To put the indexer under stress, I've made up an artificial test with the biggest and baddest C++ headers:

---------------8<---------------
#include <boost/asio.hpp>
#include <boost/regex.hpp>
#include <boost/thread.hpp>
#include <boost/spirit.hpp>
#include <boost/signals2.hpp>
boost::
---------------8<---------------

...and the following minimal test program using Python bindings:

---------------8<---------------
from clang import cindex

def clock(f):
    import time
    def wrapf(*args,**kw):
        start = time.time()
        f(*args,**kw)
        end = time.time()
        print f.func_name, end - start
    return wrapf

fname='...path to file...'
idx=cindex.Index.create()

@clock
def parse():
    global tu
    opts = ['-I/opt/local/include'] # MacPorts Boost path
    tu=idx.parse(fname,opts)

@clock
def complete():
    c = tu.codeComplete(fname,6,8)

parse()
for i in range(4):
    complete()
---------------8<---------------

This is the timing I get on a Macbook Pro:

parse 3.96061992645
complete 3.31106615067
complete 3.17438578606
complete 3.37997102737
complete 3.16793084145

Each one individually isn't *too* bad, taking under 1s, though still not too responsive, with exception of signals2.hpp taking over 1.5s and, and less exotic thread.hpp taking about 1.2s.

So, the questions:

Am I misusing the library? Should I try passing some additional flags or anything else? Or it's just the way it is? What puzzles me is that completion takes time comparable to parsing. I take it headers have to be re-parsed in case the order of inclusion changes, as it may potentially change header contents, but 3s still seems a bit excessive.

I'd appreciate any clues.

I was playing with libclang-based indexing and clang_complete plugin for Vim.
Having found completion responsiveness a bit lacking, I decided to track down whether it’s plugin’s fault.

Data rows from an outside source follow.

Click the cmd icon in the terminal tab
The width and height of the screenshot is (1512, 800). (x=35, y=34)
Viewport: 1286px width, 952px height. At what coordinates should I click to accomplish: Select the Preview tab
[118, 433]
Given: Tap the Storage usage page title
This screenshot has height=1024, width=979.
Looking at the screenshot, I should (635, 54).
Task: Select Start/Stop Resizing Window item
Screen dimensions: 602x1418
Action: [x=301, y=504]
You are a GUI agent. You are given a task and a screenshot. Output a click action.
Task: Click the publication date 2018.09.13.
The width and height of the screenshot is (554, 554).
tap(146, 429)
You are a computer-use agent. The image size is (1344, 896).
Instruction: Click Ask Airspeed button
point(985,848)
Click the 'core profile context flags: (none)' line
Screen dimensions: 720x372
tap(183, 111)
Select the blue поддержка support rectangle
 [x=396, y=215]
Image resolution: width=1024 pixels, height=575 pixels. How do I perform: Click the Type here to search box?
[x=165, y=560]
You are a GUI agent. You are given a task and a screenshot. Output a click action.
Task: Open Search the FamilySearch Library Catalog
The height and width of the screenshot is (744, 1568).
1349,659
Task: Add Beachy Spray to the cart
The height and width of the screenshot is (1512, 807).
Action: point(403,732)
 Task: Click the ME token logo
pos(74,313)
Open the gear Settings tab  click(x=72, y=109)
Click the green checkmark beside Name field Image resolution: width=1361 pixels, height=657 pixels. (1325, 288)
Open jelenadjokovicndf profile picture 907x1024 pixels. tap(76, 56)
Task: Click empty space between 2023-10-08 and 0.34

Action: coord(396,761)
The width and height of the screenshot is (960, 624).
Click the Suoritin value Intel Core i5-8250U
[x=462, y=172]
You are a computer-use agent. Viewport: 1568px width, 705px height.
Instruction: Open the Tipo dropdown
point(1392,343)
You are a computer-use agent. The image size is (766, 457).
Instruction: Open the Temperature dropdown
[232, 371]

To put the indexer under stress, I’ve made up an artificial test with the biggest and baddest C++ headers:

---------------8<---------------
#include <boost/asio.hpp>
#include <boost/regex.hpp>
#include <boost/thread.hpp>
#include <boost/spirit.hpp>
#include <boost/signals2.hpp>
boost::
---------------8<---------------

…and the following minimal test program using Python bindings:

---------------8<---------------
from clang import cindex

def clock(f):
import time
def wrapf(*args,**kw):
start = time.time()
f(*args,**kw)
end = time.time()
print f.func_name, end - start
return wrapf

fname=’…path to file…’
idx=cindex.Index.create()

@clock
def parse():
global tu
opts = [’-I/opt/local/include’] # MacPorts Boost path
tu=idx.parse(fname,opts)

@clock
def complete():
c = tu.codeComplete(fname,6,8)

parse()
for i in range(4):
complete()
---------------8<---------------

This is the timing I get on a Macbook Pro:

parse 3.96061992645
complete 3.31106615067
complete 3.17438578606
complete 3.37997102737
complete 3.16793084145

Each one individually isn’t too bad, taking under 1s, though still not too responsive, with exception of signals2.hpp taking over 1.5s and, and less exotic thread.hpp taking about 1.2s.

So, the questions:

Am I misusing the library? Should I try passing some additional flags or anything else?

You want to use the “default editing options” when parsing the translation unit

clang_defaultEditingTranslationUnitOptions()

and then reparse at least once. That will enable the various code-completion optimizations that should bring this time down significantly.

Or it’s just the way it is? What puzzles me is that completion takes time comparable to parsing.

That’s because it is parsing :slight_smile:

I take it headers have to be re-parsed in case the order of inclusion changes, as it may potentially change header contents, but 3s still seems a bit excessive.

Given the volume of code you’re parsing, I wouldn’t call 3s excessive. On my system, GCC takes 2.7s, Clang normally takes 2.3s, and Clang when parsing for code completion takes 1.6s (it takes some shortcuts).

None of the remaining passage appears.